In Italia da qualche decennio abbiamo dei problemi con la musica cantautorale. Nel sottobosco indipendente si è creato un folto gruppo di poetanti, effemminati orrendi, con gli occhi fissi al Monte Parnaso ma la visione disturbata dal ciuffo alla De André. Jet Set Roger (aria, finalmente…) non è tra questi, e il suo album d'esordio, La vita sociale, lo dimostra senza mezzi termini. Divago un momento. A cavallo tra i settanta e gli ottanta, quando ormai le "corone" della canzone d'autore cominciavano a fissarsi in moduli destinati a rimanere tali per i decenni successivi, un'ondata di nuove voci e tendenze si stava facendo largo. Il cosiddetto "riflusso". Skiantos, Decibel, Camerini, Rettore lavoravano nel tentativo, riuscito solo a tratti, di aggiornare gli stilemi cantautorali a quanto stava accadendo in Europa con il punk e i suoi derivati. Anche a Sanremo venne registrato il cambio di rotta: basti pensare a canzoni (bruttine, per carità…) come Tulilemble di Domenico Mattia e Che brutto affare di Jò Chiarello. Ecco, Jet Set Roger comincia da lì: da quello che è forse l'ultimo tentativo di rendere popolare e attuale la canzone d'autore.

I tempi sono cambiati, naturalmente. E il ripescare l'estetica di quegli anni porta con sé un certo bagaglio vintage che può dare fastidio alle orecchie di qualcuno. Lì, purtroppo, è solo questione di gusti. Dalla sua Jet Set combatte questo rischio sfoderando un'ottima penna: a scrivere un pezzo come Canzoni tristi, con quel distacco e quell'amarezza, ci riescono davvero in pochi. Il disco procede compatto, coerente e scorrevole, tra momenti lirici (le bellissime Piccolo re della notte e Il bar dei miei sogni) e cabarettistici (La madre di Rachele), tenendo alta l'attenzione per tutti la sua durata. Un disco di canzoni, insomma. Strofa-ritornello, come ai vecchi tempi.

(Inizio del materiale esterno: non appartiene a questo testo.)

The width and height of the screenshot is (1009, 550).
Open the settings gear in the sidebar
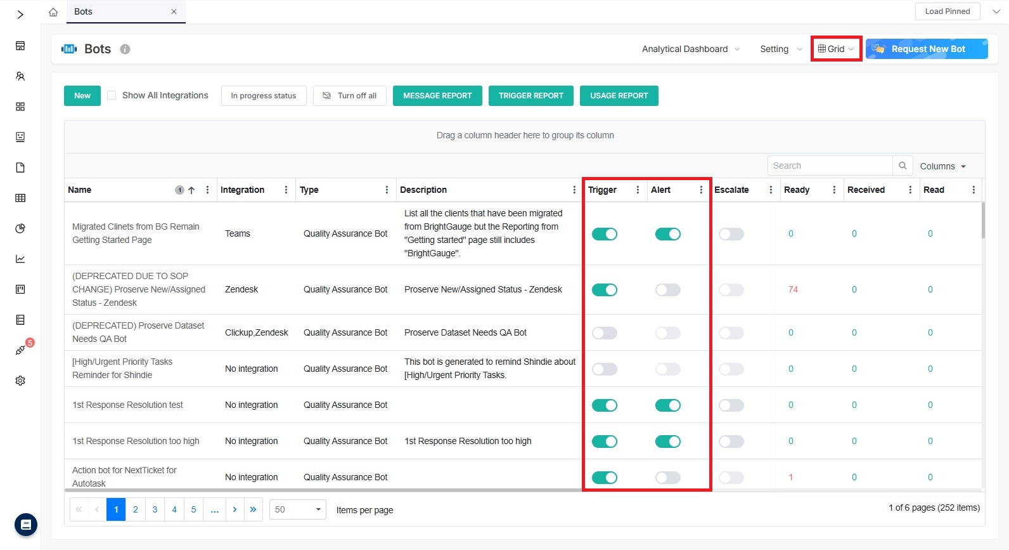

Il problema fondamentale de La vita sociale restano gli arrangiamenti. Se da un lato la volontà di fare canzoni è molto apprezzabile, è discutibile invece non essersi preouccupati un granché di aggiornare sonorità e atmosfere al 2007. La sensazione definitiva è che Jet Set Roger non abbia spinto fino in fondo sul pedale e che ci riserverà grosse sorprese per il futuro. Insomma, un po' come quando a scuola i professori dicono a tua madre che sei bravo ma non ti applichi. A proposito di scuola, Jet Set è di madrelingua inglese e canta in italiano. Questo sì che è stile.